IX. — De l’or potable.

Pour accabler mon ami, vous changez le procès criminel que vous lui faites en un autre procès. Vous parlez d’or potable. On ne vous a jamais nié qu’on pût avaler de l’or, du plomb, de l’antimoine. Que ne peut-on pas avaler ? Mon ami avale les injures cruelles que vous lui dites avec des compliments, les calomnies dont vous le chargez, les accusations odieuses que vous intentez, et qui, dans d’autres temps, pourraient avoir le cruel effet de faire excommunier un honnête homme. Tandis que vous faites avaler ces pilules si amères, préparées d’une main qui n’est ni tout à fait judaïque, ni tout à fait catholique, pourquoi nous invitez-vous à vous parler d’or potable ?

Si c’est votre veau cuit sous la braise, et pulvérisé par cette braise, la chose est impossible, comme toute la terre en convient.

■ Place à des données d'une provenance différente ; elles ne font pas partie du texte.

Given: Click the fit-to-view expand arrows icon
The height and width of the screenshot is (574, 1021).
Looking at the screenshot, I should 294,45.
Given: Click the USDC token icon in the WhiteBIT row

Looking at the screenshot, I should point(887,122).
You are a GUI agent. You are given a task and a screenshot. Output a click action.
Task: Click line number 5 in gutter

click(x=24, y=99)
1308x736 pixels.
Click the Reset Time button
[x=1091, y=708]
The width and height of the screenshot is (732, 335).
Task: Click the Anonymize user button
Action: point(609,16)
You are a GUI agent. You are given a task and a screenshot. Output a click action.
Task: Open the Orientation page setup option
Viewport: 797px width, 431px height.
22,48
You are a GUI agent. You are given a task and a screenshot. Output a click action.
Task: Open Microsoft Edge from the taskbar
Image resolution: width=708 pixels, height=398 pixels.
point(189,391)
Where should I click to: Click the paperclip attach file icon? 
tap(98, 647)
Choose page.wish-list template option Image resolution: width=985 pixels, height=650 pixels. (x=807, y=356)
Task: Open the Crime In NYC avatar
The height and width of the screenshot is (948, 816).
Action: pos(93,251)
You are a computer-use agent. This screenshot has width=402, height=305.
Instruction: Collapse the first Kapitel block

Si vous voulez parler de l’or potable des charlatans, c’est une question très-étrangère. L’or est indestructible. L’eau qu’on appelle régale, parce qu’on a donné à l’or le nom de roi des métaux, le dissout ; mais cette dissolution est très-caustique : vous ne prétendez pas sans doute que Moïse ait fait boire cette eau aux Israélites pour empoisonner tout le peuple de Dieu. On peut précipiter l’or de sa dissolution par un alcali ; il sera réduit en poudre ; mais il n’aura pas été brûlé, comme le dit le texte : et puis cette poudre n’est pas miscible avec l’eau.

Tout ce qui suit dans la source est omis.